§ THE INPUT:
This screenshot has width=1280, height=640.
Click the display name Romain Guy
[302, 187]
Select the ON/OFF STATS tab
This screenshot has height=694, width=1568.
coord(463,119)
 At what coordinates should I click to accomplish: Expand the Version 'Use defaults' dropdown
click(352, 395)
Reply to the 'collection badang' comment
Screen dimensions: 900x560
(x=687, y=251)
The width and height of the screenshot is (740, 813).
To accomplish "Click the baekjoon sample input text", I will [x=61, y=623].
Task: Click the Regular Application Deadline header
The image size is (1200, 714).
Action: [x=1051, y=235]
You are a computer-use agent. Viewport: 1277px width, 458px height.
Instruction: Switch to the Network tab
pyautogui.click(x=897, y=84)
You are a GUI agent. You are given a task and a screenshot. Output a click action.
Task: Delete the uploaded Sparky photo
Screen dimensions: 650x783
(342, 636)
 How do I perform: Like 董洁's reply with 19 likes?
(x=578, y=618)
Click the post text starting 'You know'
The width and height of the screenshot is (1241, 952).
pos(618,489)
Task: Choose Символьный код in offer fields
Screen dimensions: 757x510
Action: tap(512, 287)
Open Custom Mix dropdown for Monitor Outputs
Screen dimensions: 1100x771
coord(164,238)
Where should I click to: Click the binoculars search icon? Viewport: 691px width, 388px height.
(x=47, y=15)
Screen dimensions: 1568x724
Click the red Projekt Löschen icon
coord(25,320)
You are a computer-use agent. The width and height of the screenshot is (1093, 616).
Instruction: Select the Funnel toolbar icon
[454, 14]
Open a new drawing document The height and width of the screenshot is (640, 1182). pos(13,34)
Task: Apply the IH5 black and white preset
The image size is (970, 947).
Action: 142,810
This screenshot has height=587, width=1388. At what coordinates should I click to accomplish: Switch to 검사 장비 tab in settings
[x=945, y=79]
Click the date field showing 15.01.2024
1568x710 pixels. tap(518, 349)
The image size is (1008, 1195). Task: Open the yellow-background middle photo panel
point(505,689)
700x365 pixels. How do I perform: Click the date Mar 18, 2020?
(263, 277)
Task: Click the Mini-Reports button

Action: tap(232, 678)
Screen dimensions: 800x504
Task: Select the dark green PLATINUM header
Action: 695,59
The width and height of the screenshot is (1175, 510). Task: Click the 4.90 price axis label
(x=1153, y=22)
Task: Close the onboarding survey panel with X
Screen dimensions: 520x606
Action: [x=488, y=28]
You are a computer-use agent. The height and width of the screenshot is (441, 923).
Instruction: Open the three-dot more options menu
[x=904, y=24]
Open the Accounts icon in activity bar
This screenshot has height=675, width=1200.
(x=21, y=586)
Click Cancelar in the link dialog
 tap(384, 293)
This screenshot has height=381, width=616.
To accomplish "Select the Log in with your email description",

§ YOUR ASSIGNMENT:
Wherever the string "computer" shows up in the material, copy the line that holds it.

§ SOLUTION:
You are a computer-use agent. Viewport: 1277px width, 458px height.
You are a computer-use agent. The width and height of the screenshot is (1093, 616).
You are a computer-use agent. The height and width of the screenshot is (441, 923).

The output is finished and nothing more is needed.